→ Stored data:
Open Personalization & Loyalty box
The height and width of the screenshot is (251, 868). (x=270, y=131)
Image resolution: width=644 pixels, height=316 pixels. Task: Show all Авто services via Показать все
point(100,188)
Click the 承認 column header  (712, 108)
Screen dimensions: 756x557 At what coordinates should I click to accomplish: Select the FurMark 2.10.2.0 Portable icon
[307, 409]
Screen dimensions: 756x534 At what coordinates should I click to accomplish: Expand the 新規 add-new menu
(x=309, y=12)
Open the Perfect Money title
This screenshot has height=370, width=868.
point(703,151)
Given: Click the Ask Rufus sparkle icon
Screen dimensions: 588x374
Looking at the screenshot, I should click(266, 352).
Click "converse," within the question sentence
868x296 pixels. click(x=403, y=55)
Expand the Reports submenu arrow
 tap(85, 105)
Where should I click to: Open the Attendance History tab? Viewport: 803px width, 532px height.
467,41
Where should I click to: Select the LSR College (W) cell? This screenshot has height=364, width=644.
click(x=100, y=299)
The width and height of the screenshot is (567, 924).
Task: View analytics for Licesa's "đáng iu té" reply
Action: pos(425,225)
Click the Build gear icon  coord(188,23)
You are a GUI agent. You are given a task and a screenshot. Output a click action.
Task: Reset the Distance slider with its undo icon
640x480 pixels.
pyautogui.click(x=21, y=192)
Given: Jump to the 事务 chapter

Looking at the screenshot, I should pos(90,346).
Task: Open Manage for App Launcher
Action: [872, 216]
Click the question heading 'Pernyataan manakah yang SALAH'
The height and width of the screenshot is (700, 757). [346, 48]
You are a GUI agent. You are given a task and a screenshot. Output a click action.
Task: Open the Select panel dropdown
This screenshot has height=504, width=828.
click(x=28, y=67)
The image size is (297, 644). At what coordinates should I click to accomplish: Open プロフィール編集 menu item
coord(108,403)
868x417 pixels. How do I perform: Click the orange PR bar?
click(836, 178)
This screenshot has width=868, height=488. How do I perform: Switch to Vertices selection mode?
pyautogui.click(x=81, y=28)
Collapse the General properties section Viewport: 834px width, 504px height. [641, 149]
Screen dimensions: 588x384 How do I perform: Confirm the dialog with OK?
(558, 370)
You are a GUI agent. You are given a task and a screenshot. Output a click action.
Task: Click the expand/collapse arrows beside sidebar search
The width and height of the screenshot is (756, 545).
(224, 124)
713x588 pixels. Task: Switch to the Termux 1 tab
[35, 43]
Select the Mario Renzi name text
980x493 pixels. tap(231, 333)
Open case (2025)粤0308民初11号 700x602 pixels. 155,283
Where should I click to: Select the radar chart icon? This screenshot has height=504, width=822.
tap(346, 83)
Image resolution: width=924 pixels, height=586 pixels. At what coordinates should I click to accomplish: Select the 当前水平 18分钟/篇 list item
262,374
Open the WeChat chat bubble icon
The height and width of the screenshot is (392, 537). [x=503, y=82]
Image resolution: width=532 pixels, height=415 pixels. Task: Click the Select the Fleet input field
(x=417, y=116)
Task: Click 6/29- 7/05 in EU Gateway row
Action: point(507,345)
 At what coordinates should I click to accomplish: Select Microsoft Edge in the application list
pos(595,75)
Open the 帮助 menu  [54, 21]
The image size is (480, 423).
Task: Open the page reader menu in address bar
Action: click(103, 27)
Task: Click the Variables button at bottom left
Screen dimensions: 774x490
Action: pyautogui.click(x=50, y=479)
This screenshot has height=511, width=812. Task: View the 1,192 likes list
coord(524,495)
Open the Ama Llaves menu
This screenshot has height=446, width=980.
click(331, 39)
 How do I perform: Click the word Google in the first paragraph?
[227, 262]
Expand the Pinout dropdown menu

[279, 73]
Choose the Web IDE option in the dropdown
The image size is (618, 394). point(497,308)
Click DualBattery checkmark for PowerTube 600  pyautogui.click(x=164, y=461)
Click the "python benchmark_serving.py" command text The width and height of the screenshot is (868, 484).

→ Assignment: Each line above should be copied exactly, with no line missing.

→ Written answer:
Open Personalization & Loyalty box
The height and width of the screenshot is (251, 868). (x=270, y=131)
Image resolution: width=644 pixels, height=316 pixels. Task: Show all Авто services via Показать все
point(100,188)
Click the 承認 column header  (712, 108)
Screen dimensions: 756x557 At what coordinates should I click to accomplish: Select the FurMark 2.10.2.0 Portable icon
[307, 409]
Screen dimensions: 756x534 At what coordinates should I click to accomplish: Expand the 新規 add-new menu
(x=309, y=12)
Open the Perfect Money title
This screenshot has height=370, width=868.
point(703,151)
Given: Click the Ask Rufus sparkle icon
Screen dimensions: 588x374
Looking at the screenshot, I should click(266, 352).
Click "converse," within the question sentence
868x296 pixels. click(x=403, y=55)
Expand the Reports submenu arrow
 tap(85, 105)
Where should I click to: Open the Attendance History tab? Viewport: 803px width, 532px height.
467,41
Where should I click to: Select the LSR College (W) cell? This screenshot has height=364, width=644.
click(x=100, y=299)
The width and height of the screenshot is (567, 924).
Task: View analytics for Licesa's "đáng iu té" reply
Action: pos(425,225)
Click the Build gear icon  coord(188,23)
You are a GUI agent. You are given a task and a screenshot. Output a click action.
Task: Reset the Distance slider with its undo icon
640x480 pixels.
pyautogui.click(x=21, y=192)
Given: Jump to the 事务 chapter

Looking at the screenshot, I should pos(90,346).
Task: Open Manage for App Launcher
Action: [872, 216]
Click the question heading 'Pernyataan manakah yang SALAH'
The height and width of the screenshot is (700, 757). [346, 48]
You are a GUI agent. You are given a task and a screenshot. Output a click action.
Task: Open the Select panel dropdown
This screenshot has height=504, width=828.
click(x=28, y=67)
The image size is (297, 644). At what coordinates should I click to accomplish: Open プロフィール編集 menu item
coord(108,403)
868x417 pixels. How do I perform: Click the orange PR bar?
click(836, 178)
This screenshot has width=868, height=488. How do I perform: Switch to Vertices selection mode?
pyautogui.click(x=81, y=28)
Collapse the General properties section Viewport: 834px width, 504px height. [641, 149]
Screen dimensions: 588x384 How do I perform: Confirm the dialog with OK?
(558, 370)
You are a GUI agent. You are given a task and a screenshot. Output a click action.
Task: Click the expand/collapse arrows beside sidebar search
The width and height of the screenshot is (756, 545).
(224, 124)
713x588 pixels. Task: Switch to the Termux 1 tab
[35, 43]
Select the Mario Renzi name text
980x493 pixels. tap(231, 333)
Open case (2025)粤0308民初11号 700x602 pixels. 155,283
Where should I click to: Select the radar chart icon? This screenshot has height=504, width=822.
tap(346, 83)
Image resolution: width=924 pixels, height=586 pixels. At what coordinates should I click to accomplish: Select the 当前水平 18分钟/篇 list item
262,374
Open the WeChat chat bubble icon
The height and width of the screenshot is (392, 537). [x=503, y=82]
Image resolution: width=532 pixels, height=415 pixels. Task: Click the Select the Fleet input field
(x=417, y=116)
Task: Click 6/29- 7/05 in EU Gateway row
Action: point(507,345)
 At what coordinates should I click to accomplish: Select Microsoft Edge in the application list
pos(595,75)
Open the 帮助 menu  [54, 21]
The image size is (480, 423).
Task: Open the page reader menu in address bar
Action: click(103, 27)
Task: Click the Variables button at bottom left
Screen dimensions: 774x490
Action: pyautogui.click(x=50, y=479)
This screenshot has height=511, width=812. Task: View the 1,192 likes list
coord(524,495)
Open the Ama Llaves menu
This screenshot has height=446, width=980.
click(331, 39)
 How do I perform: Click the word Google in the first paragraph?
[227, 262]
Expand the Pinout dropdown menu

[279, 73]
Choose the Web IDE option in the dropdown
The image size is (618, 394). point(497,308)
Click DualBattery checkmark for PowerTube 600  pyautogui.click(x=164, y=461)
Click the "python benchmark_serving.py" command text The width and height of the screenshot is (868, 484).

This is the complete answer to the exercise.